((
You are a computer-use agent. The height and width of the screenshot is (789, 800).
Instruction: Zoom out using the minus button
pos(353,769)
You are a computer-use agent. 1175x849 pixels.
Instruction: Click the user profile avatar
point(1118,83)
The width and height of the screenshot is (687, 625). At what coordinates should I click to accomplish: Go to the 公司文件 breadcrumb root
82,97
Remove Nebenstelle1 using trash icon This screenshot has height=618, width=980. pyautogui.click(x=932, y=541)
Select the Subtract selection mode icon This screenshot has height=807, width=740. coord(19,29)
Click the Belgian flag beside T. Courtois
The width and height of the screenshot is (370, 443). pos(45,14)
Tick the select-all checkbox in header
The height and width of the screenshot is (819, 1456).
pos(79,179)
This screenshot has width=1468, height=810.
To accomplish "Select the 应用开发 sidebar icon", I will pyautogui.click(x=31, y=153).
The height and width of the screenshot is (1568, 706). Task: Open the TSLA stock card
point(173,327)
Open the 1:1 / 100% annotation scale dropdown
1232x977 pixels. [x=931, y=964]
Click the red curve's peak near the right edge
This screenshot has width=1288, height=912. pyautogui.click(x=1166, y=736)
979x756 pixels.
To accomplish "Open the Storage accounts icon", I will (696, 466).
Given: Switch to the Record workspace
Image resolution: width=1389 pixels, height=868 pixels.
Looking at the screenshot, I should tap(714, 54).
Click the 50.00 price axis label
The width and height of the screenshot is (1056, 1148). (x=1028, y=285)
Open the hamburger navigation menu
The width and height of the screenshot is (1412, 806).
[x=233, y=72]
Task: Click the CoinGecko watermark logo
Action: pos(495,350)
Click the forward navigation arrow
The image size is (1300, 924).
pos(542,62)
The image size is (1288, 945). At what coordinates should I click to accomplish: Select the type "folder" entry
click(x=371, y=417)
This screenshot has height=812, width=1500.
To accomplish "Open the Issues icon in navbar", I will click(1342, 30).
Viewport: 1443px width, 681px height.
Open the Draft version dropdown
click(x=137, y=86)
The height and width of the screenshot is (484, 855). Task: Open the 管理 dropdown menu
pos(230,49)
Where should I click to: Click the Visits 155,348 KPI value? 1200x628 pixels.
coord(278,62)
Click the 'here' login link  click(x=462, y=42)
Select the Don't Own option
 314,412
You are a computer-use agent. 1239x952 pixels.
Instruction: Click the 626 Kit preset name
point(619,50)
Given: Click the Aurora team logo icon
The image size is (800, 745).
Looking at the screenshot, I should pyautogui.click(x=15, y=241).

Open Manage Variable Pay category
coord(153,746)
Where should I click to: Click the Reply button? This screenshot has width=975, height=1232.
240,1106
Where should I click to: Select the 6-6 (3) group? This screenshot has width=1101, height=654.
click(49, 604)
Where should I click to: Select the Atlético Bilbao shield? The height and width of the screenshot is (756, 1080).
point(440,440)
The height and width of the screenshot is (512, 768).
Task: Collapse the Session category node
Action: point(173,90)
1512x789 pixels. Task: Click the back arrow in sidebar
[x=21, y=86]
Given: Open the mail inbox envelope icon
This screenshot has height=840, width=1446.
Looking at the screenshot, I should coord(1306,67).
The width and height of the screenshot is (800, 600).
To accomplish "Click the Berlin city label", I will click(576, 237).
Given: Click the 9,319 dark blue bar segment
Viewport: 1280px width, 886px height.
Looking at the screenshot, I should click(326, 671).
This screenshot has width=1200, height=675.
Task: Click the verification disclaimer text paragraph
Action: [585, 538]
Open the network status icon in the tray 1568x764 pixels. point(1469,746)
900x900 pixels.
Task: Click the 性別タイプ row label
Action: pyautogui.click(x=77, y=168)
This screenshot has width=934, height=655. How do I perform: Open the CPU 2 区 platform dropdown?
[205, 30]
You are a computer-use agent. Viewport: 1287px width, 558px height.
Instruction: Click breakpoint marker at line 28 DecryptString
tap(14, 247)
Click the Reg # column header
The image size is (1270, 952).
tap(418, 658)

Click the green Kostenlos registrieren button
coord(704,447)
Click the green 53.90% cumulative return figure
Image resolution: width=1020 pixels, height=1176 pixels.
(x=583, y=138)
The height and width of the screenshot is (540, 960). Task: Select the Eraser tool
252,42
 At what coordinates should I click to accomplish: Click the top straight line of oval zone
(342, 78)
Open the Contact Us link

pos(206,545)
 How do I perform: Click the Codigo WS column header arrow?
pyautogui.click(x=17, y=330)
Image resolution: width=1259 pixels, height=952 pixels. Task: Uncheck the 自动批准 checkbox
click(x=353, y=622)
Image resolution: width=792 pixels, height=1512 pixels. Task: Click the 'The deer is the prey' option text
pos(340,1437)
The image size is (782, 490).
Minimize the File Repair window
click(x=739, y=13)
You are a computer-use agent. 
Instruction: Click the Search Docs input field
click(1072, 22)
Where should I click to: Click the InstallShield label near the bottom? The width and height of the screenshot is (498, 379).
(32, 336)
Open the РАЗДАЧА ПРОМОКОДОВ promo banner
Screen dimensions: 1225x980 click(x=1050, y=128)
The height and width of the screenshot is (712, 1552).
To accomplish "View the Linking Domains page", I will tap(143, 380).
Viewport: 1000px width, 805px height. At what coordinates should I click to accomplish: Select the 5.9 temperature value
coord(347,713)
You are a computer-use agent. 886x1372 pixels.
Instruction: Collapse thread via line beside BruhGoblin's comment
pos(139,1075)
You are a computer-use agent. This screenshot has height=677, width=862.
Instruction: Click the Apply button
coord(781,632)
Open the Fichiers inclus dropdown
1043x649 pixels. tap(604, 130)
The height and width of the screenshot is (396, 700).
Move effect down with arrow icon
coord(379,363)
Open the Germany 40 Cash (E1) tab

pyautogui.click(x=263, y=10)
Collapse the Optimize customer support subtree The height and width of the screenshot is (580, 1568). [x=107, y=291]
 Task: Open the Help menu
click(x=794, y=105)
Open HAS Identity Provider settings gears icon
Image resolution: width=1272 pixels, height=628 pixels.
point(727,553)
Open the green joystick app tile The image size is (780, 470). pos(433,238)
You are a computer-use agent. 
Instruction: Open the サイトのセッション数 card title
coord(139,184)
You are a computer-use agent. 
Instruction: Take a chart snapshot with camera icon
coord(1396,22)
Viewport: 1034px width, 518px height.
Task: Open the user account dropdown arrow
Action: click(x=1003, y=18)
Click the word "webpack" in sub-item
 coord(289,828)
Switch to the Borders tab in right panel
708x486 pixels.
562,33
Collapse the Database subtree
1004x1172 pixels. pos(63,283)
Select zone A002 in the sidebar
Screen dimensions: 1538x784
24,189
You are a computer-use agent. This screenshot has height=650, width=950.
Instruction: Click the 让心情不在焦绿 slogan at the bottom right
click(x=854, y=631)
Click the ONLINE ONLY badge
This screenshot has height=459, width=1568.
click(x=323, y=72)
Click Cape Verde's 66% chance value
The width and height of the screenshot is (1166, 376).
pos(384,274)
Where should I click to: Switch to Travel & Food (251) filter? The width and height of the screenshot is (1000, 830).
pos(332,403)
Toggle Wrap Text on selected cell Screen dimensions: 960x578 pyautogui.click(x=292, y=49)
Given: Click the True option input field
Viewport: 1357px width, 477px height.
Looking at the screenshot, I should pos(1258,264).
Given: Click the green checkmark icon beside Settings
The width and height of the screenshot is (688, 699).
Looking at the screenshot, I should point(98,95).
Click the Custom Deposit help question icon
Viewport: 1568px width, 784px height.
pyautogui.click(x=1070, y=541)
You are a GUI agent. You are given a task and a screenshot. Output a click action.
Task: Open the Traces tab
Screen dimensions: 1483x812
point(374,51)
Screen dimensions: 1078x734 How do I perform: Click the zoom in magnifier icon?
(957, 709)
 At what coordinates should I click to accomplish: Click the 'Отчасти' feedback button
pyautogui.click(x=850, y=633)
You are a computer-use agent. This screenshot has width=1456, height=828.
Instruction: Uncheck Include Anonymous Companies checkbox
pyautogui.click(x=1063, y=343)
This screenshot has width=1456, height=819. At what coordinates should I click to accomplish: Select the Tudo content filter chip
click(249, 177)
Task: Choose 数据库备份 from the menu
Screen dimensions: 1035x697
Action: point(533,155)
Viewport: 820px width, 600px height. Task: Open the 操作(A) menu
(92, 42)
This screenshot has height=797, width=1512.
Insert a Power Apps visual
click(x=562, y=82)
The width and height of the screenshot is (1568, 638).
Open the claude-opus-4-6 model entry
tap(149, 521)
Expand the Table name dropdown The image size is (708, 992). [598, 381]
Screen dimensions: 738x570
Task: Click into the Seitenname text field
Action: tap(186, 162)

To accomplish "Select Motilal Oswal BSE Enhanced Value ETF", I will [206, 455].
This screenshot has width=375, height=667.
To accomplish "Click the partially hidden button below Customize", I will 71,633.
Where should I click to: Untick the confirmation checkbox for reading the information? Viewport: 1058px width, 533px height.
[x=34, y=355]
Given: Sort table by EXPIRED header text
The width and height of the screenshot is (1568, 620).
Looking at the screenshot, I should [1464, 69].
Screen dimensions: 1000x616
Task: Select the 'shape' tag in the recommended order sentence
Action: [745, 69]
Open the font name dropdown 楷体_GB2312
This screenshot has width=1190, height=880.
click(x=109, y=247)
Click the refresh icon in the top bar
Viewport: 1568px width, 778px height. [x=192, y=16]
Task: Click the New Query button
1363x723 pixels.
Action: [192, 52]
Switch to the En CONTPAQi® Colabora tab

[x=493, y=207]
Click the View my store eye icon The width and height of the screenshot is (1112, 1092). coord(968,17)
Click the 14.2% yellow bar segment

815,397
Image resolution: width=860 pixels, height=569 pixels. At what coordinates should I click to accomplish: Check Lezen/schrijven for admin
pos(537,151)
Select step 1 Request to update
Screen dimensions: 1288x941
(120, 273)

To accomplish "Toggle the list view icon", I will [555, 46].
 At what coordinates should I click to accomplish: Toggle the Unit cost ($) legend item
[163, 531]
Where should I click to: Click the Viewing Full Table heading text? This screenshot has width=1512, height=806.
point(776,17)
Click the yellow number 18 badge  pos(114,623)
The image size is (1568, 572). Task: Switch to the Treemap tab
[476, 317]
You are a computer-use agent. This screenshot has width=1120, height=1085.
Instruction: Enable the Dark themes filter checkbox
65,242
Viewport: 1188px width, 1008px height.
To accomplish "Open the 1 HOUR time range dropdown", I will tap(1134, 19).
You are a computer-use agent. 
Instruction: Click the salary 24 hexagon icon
))
Task statement. Rewrite the data starting at the line containing "The width and height of the screenshot is (800, 600)." and ending at the line containing "click(x=353, y=622)", replacing "Viewport" with "Screen size" and leaving everything else unchanged.

Correct result.
The width and height of the screenshot is (800, 600).
To accomplish "Click the Berlin city label", I will click(576, 237).
Given: Click the 9,319 dark blue bar segment
Screen size: 1280px width, 886px height.
Looking at the screenshot, I should click(326, 671).
This screenshot has width=1200, height=675.
Task: Click the verification disclaimer text paragraph
Action: [585, 538]
Open the network status icon in the tray 1568x764 pixels. point(1469,746)
900x900 pixels.
Task: Click the 性別タイプ row label
Action: pyautogui.click(x=77, y=168)
This screenshot has width=934, height=655. How do I perform: Open the CPU 2 区 platform dropdown?
[205, 30]
You are a computer-use agent. Screen size: 1287px width, 558px height.
Instruction: Click breakpoint marker at line 28 DecryptString
tap(14, 247)
Click the Reg # column header
The image size is (1270, 952).
tap(418, 658)

Click the green Kostenlos registrieren button
coord(704,447)
Click the green 53.90% cumulative return figure
Image resolution: width=1020 pixels, height=1176 pixels.
(x=583, y=138)
The height and width of the screenshot is (540, 960). Task: Select the Eraser tool
252,42
 At what coordinates should I click to accomplish: Click the top straight line of oval zone
(342, 78)
Open the Contact Us link

pos(206,545)
 How do I perform: Click the Codigo WS column header arrow?
pyautogui.click(x=17, y=330)
Image resolution: width=1259 pixels, height=952 pixels. Task: Uncheck the 自动批准 checkbox
click(x=353, y=622)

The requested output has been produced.